Q: What’s the difference between humility and humiliation?
A: Humility looks very ordinary. It’s hello and goodbye. Sometimes, at first, it looks like tears, sometimes like dying. It’s total surrender. The thing you were so proud of is seen as selfish; you treasured it, and it falls apart, and there is a change that takes place within you. If there’s any hint of humiliation, it means that your ego hasn’t totally surrendered; if you feel humbled, it means that your ego is surrendered, and it’s the softest, most lovely experience, and in that experience you see everyone as your teacher. You stand in what’s left of you, and you die, and you keep dying. It’s like the tree that lets go of its leaves. That beautiful clothing has fallen away, and the tree just stands there in the cold of winter, totally exposed.
Q: You talk about the position of being the teacher as “limited, separate, stuck.” But aren’t there teachers with open minds?

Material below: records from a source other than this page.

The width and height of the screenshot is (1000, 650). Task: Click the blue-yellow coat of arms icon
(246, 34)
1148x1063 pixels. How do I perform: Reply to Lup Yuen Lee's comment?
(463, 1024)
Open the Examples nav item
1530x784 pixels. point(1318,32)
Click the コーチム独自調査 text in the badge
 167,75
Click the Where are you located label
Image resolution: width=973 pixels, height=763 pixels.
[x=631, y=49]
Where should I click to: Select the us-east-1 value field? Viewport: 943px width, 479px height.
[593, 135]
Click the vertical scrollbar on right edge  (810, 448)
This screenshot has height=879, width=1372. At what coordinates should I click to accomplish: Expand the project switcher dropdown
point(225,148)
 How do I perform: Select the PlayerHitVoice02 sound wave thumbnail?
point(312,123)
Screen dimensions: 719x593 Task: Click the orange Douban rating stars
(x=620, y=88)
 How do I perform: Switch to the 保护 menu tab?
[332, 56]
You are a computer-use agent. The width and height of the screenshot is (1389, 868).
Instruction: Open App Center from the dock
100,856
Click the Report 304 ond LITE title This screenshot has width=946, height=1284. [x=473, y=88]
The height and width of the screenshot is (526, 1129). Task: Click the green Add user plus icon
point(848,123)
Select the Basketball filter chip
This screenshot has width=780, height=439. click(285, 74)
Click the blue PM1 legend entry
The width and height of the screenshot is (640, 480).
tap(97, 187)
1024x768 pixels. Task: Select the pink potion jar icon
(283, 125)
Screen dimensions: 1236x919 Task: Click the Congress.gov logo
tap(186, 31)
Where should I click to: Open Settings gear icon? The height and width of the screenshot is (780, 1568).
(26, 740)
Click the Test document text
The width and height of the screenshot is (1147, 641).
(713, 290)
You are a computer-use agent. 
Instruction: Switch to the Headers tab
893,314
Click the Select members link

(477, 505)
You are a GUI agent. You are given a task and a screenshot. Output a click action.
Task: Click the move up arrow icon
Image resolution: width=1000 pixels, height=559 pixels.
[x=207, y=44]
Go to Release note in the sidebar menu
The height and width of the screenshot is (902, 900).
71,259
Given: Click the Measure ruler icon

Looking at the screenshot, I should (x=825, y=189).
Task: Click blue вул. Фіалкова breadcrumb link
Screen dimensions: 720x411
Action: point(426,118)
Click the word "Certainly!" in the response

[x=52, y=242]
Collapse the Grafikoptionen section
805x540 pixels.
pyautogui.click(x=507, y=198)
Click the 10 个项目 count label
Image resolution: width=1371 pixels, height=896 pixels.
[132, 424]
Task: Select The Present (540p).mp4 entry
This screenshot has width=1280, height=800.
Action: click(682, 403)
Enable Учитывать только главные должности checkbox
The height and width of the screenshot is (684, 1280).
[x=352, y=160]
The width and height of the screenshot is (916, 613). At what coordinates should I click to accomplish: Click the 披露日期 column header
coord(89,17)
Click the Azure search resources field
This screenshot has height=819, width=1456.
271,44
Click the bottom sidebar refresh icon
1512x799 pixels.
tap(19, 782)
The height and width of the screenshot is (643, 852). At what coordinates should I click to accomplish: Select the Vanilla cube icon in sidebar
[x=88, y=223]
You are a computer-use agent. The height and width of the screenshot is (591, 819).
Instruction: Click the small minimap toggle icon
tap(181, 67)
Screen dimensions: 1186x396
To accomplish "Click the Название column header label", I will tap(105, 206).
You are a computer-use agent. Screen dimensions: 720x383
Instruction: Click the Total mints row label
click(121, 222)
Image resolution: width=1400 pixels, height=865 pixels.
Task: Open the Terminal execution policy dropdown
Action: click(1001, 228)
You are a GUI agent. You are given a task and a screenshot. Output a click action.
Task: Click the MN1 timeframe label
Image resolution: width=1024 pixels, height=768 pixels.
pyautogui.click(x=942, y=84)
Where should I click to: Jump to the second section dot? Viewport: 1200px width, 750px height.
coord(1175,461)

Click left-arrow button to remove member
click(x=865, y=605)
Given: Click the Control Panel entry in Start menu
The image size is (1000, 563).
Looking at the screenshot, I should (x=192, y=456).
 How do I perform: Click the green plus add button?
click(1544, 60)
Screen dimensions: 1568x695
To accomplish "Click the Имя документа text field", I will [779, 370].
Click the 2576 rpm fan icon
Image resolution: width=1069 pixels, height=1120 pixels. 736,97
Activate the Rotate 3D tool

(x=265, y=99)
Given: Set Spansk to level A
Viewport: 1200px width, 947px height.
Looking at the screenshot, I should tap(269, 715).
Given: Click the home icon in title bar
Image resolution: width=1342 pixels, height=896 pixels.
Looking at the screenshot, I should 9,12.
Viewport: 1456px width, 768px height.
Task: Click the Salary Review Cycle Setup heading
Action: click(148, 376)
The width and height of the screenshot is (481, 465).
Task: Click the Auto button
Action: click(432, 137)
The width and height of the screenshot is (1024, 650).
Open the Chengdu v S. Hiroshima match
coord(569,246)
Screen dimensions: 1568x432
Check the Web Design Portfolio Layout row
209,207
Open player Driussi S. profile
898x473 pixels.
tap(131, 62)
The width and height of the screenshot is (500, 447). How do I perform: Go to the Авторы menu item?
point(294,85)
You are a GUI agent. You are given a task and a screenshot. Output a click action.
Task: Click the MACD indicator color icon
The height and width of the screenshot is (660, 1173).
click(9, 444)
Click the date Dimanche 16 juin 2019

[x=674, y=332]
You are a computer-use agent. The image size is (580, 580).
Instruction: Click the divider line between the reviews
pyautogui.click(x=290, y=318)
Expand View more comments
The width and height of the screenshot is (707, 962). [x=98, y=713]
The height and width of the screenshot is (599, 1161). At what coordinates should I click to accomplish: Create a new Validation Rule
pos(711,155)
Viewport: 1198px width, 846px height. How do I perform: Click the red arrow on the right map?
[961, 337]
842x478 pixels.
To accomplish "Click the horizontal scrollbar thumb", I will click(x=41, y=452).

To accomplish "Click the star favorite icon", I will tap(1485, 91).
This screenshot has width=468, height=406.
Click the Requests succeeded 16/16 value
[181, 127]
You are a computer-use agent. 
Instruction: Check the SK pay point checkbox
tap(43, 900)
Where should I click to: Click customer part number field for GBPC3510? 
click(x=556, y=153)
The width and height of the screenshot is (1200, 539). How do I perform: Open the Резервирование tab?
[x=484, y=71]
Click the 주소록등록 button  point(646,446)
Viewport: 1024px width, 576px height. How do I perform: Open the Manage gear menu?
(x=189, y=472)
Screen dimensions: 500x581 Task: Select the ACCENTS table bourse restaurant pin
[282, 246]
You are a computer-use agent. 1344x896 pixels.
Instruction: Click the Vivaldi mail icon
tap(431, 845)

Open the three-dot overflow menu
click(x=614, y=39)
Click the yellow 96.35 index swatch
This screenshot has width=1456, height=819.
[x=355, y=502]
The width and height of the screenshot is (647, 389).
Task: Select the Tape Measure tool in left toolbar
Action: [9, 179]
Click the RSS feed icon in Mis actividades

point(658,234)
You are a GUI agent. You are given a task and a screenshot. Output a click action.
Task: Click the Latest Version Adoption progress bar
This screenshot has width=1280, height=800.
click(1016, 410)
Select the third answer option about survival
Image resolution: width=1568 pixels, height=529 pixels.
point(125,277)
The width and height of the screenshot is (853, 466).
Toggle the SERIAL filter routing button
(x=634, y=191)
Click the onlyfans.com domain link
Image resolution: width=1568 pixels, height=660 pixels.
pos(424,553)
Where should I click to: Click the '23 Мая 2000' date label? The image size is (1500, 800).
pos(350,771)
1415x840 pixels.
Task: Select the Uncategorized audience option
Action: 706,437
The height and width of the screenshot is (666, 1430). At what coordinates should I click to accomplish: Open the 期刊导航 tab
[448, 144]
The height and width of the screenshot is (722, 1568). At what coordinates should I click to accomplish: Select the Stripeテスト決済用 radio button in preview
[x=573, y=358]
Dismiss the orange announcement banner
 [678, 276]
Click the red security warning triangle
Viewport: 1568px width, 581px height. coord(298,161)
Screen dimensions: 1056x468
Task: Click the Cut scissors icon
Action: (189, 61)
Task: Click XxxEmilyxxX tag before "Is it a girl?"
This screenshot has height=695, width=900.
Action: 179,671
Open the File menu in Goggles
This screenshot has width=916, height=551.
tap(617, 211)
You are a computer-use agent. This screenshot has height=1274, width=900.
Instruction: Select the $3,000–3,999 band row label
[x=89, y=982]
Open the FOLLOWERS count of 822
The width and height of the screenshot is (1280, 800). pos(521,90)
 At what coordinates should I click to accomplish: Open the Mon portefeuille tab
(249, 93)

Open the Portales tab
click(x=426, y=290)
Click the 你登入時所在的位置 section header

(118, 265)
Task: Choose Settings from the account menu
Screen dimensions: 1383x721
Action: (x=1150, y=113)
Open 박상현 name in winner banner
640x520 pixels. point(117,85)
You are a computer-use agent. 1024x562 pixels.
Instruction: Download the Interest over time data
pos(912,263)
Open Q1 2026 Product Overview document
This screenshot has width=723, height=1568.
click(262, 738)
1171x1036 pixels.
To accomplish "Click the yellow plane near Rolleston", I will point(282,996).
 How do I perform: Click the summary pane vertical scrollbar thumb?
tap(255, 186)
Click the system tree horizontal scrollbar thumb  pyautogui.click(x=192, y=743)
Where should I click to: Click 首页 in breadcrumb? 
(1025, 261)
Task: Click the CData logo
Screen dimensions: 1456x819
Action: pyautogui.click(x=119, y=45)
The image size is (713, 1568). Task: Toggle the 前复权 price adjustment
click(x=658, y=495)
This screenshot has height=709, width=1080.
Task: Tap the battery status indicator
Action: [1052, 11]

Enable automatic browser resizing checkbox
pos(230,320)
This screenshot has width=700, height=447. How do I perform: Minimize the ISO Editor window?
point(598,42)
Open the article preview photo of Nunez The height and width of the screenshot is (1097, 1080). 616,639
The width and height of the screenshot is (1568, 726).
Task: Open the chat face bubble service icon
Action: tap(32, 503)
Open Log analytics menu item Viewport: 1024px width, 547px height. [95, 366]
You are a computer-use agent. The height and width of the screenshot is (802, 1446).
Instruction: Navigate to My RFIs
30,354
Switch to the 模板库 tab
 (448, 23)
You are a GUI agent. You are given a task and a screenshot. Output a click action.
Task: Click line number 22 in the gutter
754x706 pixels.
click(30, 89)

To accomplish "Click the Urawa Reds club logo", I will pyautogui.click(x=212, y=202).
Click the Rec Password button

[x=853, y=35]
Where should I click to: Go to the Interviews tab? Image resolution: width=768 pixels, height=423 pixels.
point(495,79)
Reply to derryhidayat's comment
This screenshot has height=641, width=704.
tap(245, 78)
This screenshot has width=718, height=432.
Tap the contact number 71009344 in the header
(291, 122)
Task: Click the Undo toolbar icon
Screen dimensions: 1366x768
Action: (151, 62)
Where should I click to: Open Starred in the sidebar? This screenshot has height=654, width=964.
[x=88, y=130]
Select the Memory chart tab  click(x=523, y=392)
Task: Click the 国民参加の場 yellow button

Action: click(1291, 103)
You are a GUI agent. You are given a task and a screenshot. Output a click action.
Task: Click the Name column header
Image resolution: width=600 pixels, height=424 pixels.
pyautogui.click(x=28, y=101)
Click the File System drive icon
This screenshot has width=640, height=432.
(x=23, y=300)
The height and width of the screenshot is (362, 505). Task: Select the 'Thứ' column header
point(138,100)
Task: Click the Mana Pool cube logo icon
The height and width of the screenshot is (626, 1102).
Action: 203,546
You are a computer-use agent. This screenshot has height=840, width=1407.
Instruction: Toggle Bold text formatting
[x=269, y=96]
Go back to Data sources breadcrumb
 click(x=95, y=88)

A: Yes. But the teacher who thinks of himself as teacher, the want-to-be teacher, the one who’s invested in it, is trying to teach the student what he himself needs to learn. If I identify as a teacher and see my students as any less than teachers, I’m reinforcing what I think I know. The teacher who is always a student, who lives as the don’t-know mind, is free to continue expanding his consciousness without interruption. For the true teacher (that is, the true student), teacher and student are always equal.